El hecho que un grupo de gente, desde los despachos de la Generalitat, estuviera tomando decisiones de forma consciente y premeditada buscando crear un conflicto social abierto es de una irresponsabilidad extraordinaria. Los sucesos de octubre fueron graves, pero tuvimos muchísima suerte que las cosas no fueran más allá. A Puigdemont y su gobierno le tembló el pulso el día de la «huelga de país» primero, y en responder a los requerimientos de gobierno después supendiendo la DUI. La manifestación del 8 de octubre seguramente hizo patente el enorme coste que tendría buscar este enfrentamiento. Que los líderes del procés dieran un paso atrás al llegar al borde del abismo, sin embargo, no disculpa la enorme gravedad de lo que hicieron esos meses.
No olvidemos, además, que el referéndum del 1 de octubre no era sólo votar. La «ley de transitoriedad» y la «ley de referéndum«, aprobadas en el parlament por mayorías exiguas, son dos documentos extraordinarios. Con ellos, los políticos independentistas, que no lo olvidemos, nunca han sacado más de un 48% del voto, declararon derogada la constitución, y con ella, todos los derechos y libertades garantizados por ella ante los tribunales. La ley colocaba al parlament como única fuente de poder en Cataluña, sin ni siquiera un atisbo de separación de poderes; el régimen salido de esas votaciones era prácticamente autoritario. Ambos textos constituyen un caso extraordinario de toma de poder por parte de un grupo de dirigentes políticos ignorando de forma completa y absoluta cualquier límite legal sobre su autoridad. Es un ataque directo, sin tapujos, contra los derechos y libertades de todos los votantes catalanes que no compartían sus objetivos políticos, forzando un cambio completo de régimen político sin su consentimiento. Los políticos estaban utilizando las instituciones contra sus ciudadanos.
Esto no debería haber acabado así. La causa a favor de la secesión en Cataluña es un fin político perfectamente legítimo. Es algo que me parece erróneo, pero es perfectamente defendible desde la racionalidad, y era perfectamente posible de perseguir, de forma legal y democrática, dentro de las instituciones.

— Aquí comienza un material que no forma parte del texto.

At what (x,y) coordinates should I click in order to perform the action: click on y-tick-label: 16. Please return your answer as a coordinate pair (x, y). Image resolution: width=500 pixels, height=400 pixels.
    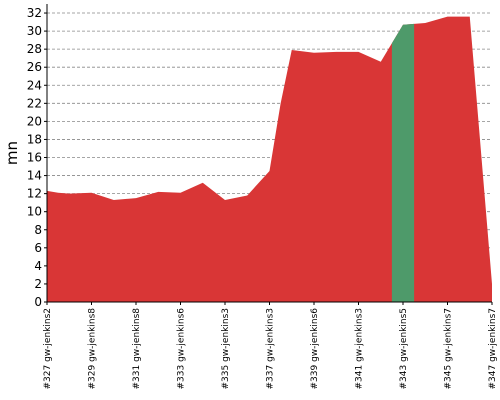
    Looking at the image, I should click on (34, 158).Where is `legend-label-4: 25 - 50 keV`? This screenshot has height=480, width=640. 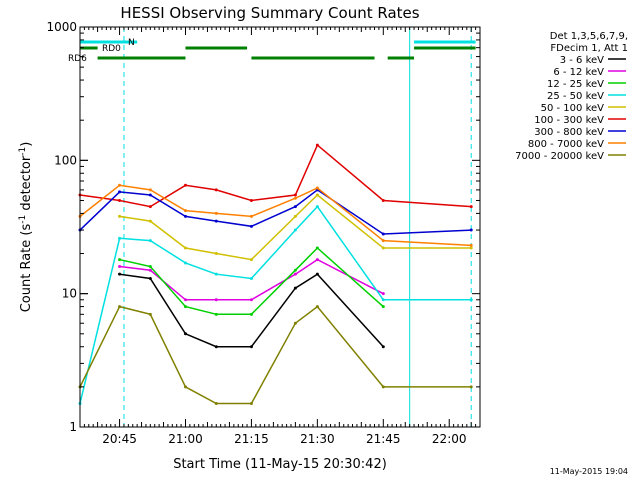
legend-label-4: 25 - 50 keV is located at coordinates (576, 96).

Bajo ciertas condiciones (estrictas y reguladas), estaría incluso a favor de un referéndum de autodeterminación, aunque la independencia me parece una tontería.
En otoño del año pasado, sin embargo, un grupo de políticos catalanes decidieron utilizar conscientemente las instituciones para forzar un enfrentamiento civil. Esos mismos políticos aprobaron leyes que dinamitaban el ordenamiento jurídico por completo, en contra de la voluntad de más de la mitad de la población.
Podemos hablar de cárceles y condenas. La prisión preventiva estará más o menos justificada, unos u otros cargos tendrán más o menos motivos de estar acusados de un delito u otro. No soy jurista; no sé si el tipo penal de rebelión es correcto o no, y no sé si deberían estar ahora entre rejas. Lo que me parece obvio, y que debemos tener siempre presente, es que los medios de los que se acusa a los políticos secesionistas utilizar para intentar conseguir sus objetivos son totalmente injustificables en cualquier democracia.
Arreglemos el problema de una vez. Sentémonos a hablar, no un diálogo entre Barcelona y Madrid, sino entre las dos Cataluñas enfrentadas. Decidamos qué país queremos, cómo y dónde.
Pero no olvidemos nunca, nunca, nunca qué sucedió el pasado otoño.